Certification is the law. Make sure your procurement policies include a requirement that all electricians are fully certified with the Ontario College of Trades. It’s your responsibility to ensure any general contractors you hire are abiding by the law.
Apprentices are the future of our skilled trades. But some contractors use them as cheap disposable labour, and have no intention of mentoring them through to achieving full journeyperson status.
The Ontario College of Trades requires a ratio of one journeyperson to one apprentice on work sites, until you reach a threshold number of journeypersons (you can use the calculator on this page to find your company’s ratio). This ensures apprentices get proper supervision, and work safely and to expected standards.

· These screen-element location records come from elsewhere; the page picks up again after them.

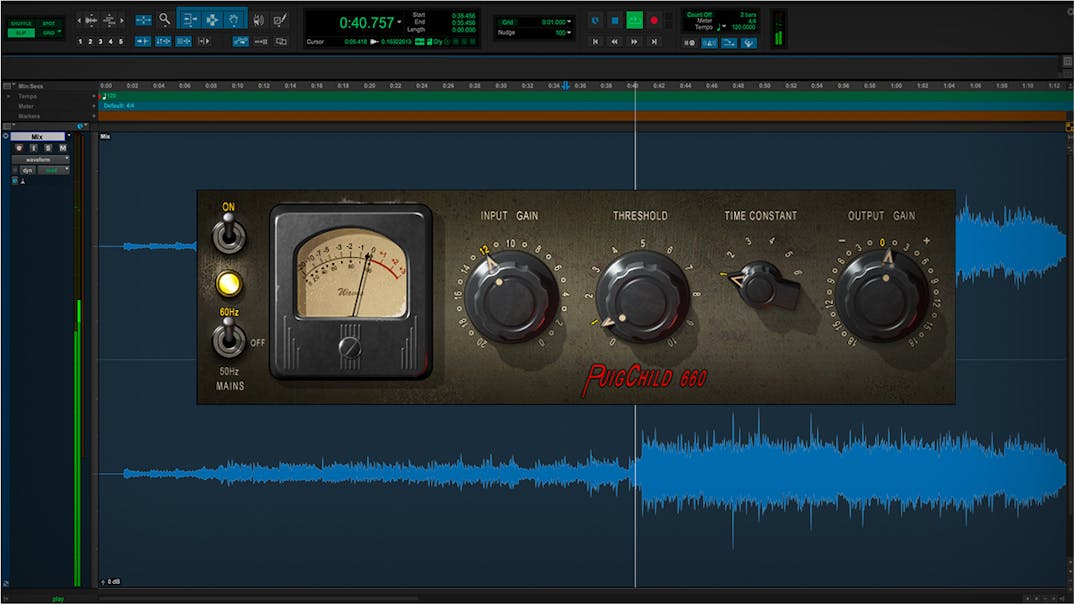
Task: Open the waveform track view dropdown
Action: pos(41,159)
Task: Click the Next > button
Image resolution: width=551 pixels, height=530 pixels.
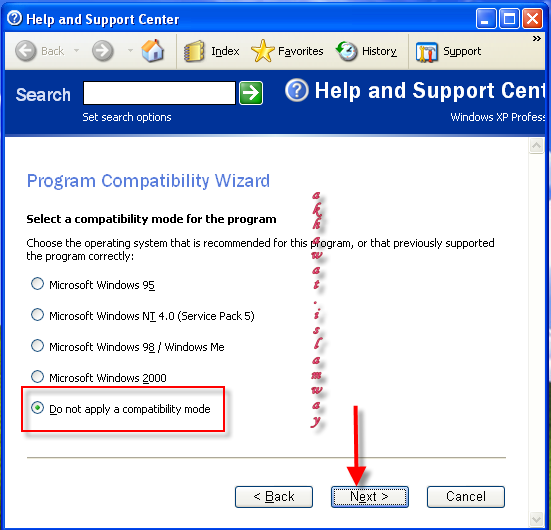Action: [x=370, y=497]
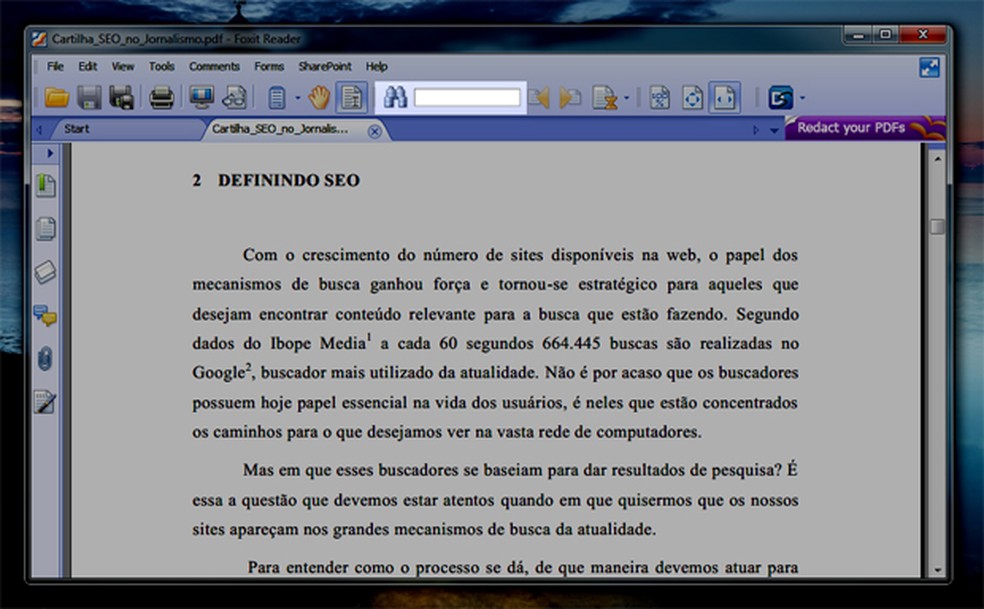Viewport: 984px width, 609px height.
Task: Switch to the Start tab
Action: click(77, 129)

Ensure your process requires the correct ratios, and ask for proof from all bidders.
A list of successful project completions must include client names, email addresses and phone numbers. Ensure contacts are bona fide by checking them on municipal or school board websites.
When you call the references, have a list of questions prepared in advance and keep records of answers.
Many contractors will need to bring in workers from outside the community for large scale projects.
Will these workers be staying in your community’s hotels, eating in your restaurants, and shopping in your stores? Or, will they be bussed in for the start of the work day, and bussed out again as soon as the whistle blows?
Ensure that the construction project pays off for your local businesses by requiring that workers be housed in your community.
The underground construction economy was worth over $15 billion in lost earnings in Ontario in 2015. These earnings are effectively stolen from the coffers of municipalities and school boards.
To help guard against this, ask your general contractors to supply a prequalified list of subcontractors with their bid.
Check into the necessary CPP and other income tax deductions for payroll for contractors and subcontractors, and compare against the number of employees.
Ensure that contractors who deliberately underbid – and then claim additional costs – pay a financial penalty or just don’t get paid.
Many large infrastructure projects, like Ottawa’s LRT expansion, are now including clauses like this.
When the lowest price bid looks like a bargain, ask where the savings are coming from. This will protect your community from disaster projects that go over expected costs.
You’ll avoid legal entanglements, media spectacles, and ensure you get a new facility that will make your community proud.